__Stated exercise__:
Rewrite all of the data below with "checkbox" changed to "toggle" and everything else left as it is. Leave the pictures out of your answer.
-------------------------
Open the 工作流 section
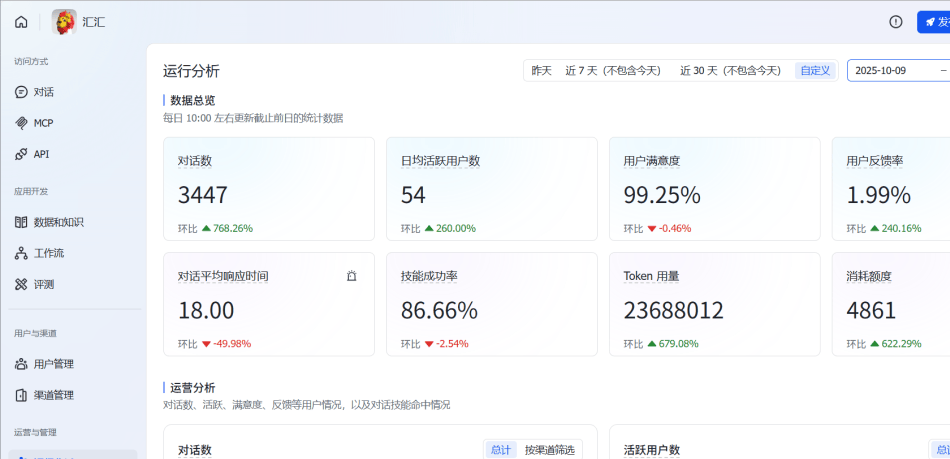click(49, 253)
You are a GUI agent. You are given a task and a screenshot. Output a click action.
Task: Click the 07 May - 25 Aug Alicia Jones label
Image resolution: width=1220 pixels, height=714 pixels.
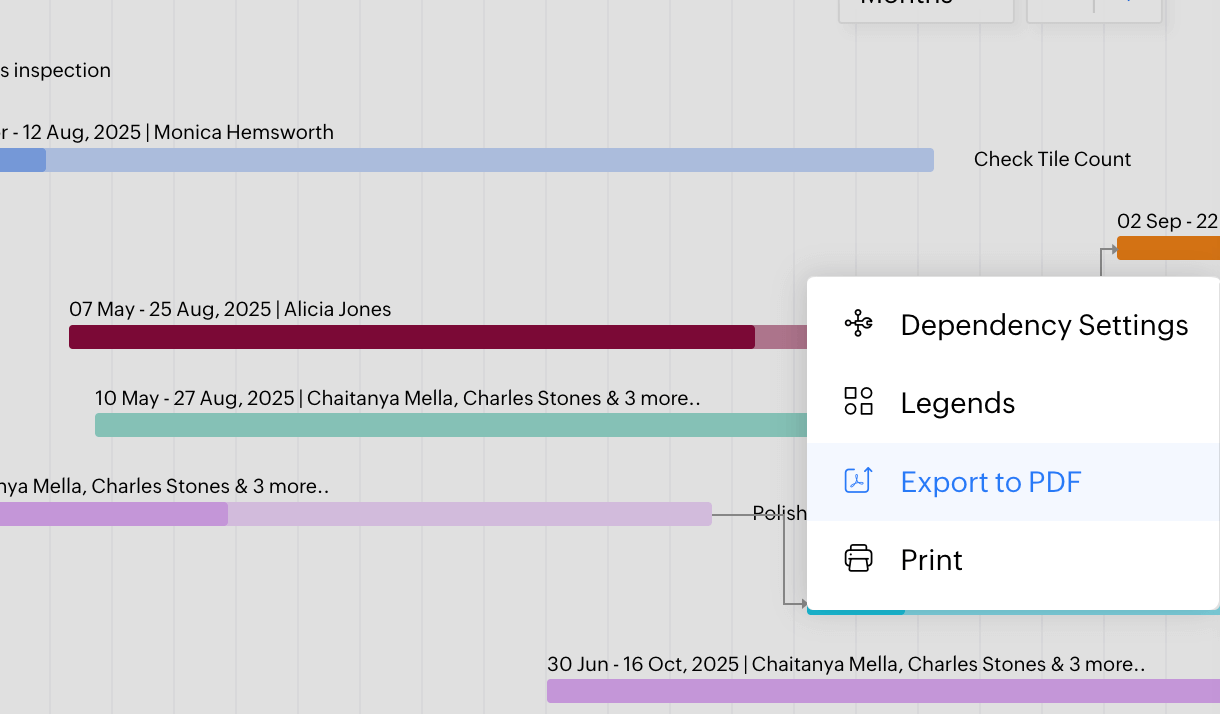pyautogui.click(x=230, y=310)
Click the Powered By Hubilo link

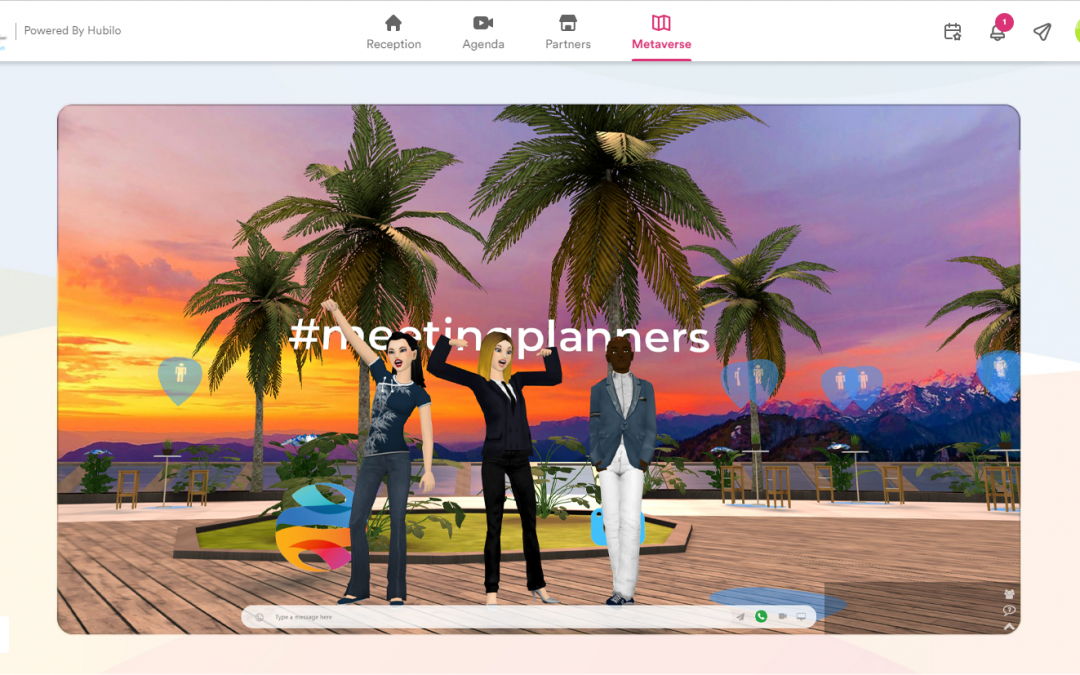click(x=72, y=31)
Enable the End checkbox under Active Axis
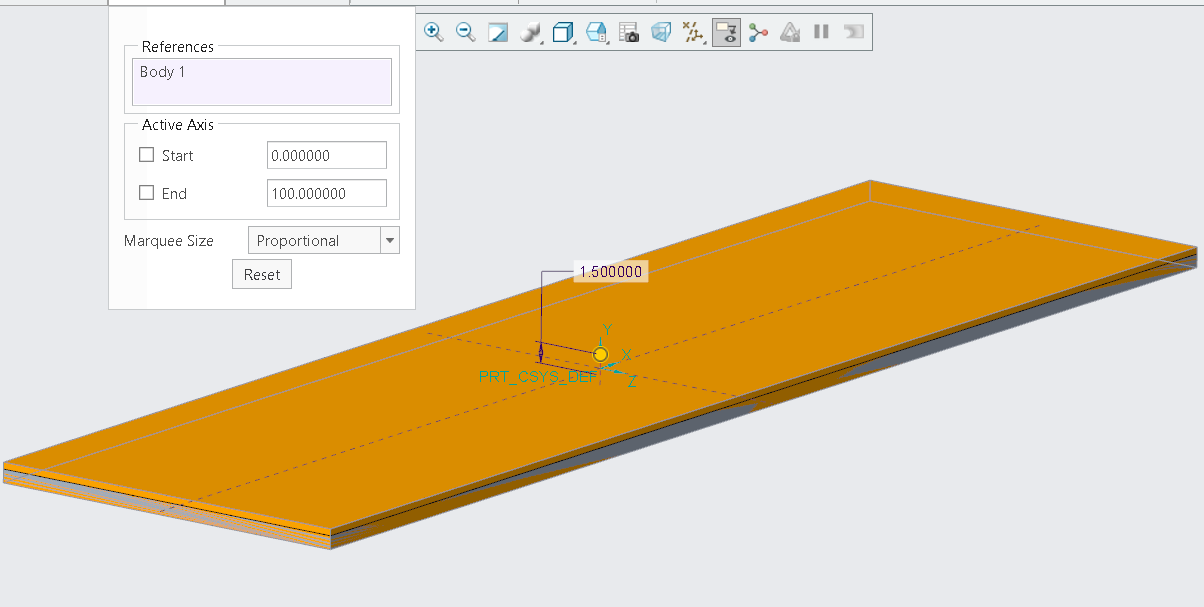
-------------------------
__Reply to the exercise__:
Open the 工作流 section
click(49, 253)
You are a GUI agent. You are given a task and a screenshot. Output a click action.
Task: Click the 07 May - 25 Aug Alicia Jones label
Image resolution: width=1220 pixels, height=714 pixels.
pyautogui.click(x=230, y=310)
Click the Powered By Hubilo link

click(x=72, y=31)
Enable the End toggle under Active Axis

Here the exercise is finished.